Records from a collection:
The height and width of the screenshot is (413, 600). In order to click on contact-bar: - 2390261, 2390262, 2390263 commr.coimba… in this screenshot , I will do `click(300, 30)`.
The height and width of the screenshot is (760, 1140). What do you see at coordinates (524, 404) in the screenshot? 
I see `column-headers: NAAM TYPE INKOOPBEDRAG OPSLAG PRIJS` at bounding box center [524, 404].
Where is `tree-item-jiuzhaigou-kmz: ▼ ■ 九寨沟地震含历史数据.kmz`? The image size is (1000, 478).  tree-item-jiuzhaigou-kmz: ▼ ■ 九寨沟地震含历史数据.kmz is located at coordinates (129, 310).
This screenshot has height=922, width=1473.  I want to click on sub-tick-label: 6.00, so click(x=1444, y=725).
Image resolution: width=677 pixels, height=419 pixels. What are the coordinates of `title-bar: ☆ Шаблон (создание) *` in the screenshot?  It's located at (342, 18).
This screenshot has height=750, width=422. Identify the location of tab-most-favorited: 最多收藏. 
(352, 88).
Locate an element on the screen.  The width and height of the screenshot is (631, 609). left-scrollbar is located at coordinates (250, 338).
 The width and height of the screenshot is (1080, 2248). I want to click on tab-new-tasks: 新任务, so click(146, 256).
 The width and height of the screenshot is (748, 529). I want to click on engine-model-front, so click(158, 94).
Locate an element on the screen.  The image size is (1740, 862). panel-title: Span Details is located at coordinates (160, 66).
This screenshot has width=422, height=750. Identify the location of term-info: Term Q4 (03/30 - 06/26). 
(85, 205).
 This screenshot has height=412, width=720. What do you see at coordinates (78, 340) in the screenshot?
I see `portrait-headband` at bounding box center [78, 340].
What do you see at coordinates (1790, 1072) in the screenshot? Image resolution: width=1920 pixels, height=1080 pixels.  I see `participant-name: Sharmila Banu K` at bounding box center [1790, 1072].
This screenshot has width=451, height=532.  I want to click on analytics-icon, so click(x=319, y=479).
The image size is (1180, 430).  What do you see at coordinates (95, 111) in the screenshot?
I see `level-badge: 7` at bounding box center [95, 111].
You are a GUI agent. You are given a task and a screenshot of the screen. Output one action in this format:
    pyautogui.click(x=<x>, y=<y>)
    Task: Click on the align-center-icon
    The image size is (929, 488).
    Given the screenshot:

◆ **How to complete this task**: Retype the lines starting at the one containing "What do you see at coordinates (1790, 1072)" and ending at the last line of the records, keeping every character the same.

◆ **Answer for this exercise**:
What do you see at coordinates (1790, 1072) in the screenshot? Image resolution: width=1920 pixels, height=1080 pixels.  I see `participant-name: Sharmila Banu K` at bounding box center [1790, 1072].
This screenshot has width=451, height=532.  I want to click on analytics-icon, so click(x=319, y=479).
The image size is (1180, 430).  What do you see at coordinates (95, 111) in the screenshot?
I see `level-badge: 7` at bounding box center [95, 111].
You are a GUI agent. You are given a task and a screenshot of the screen. Output one action in this format:
    pyautogui.click(x=<x>, y=<y>)
    Task: Click on the align-center-icon
    The image size is (929, 488).
    Given the screenshot:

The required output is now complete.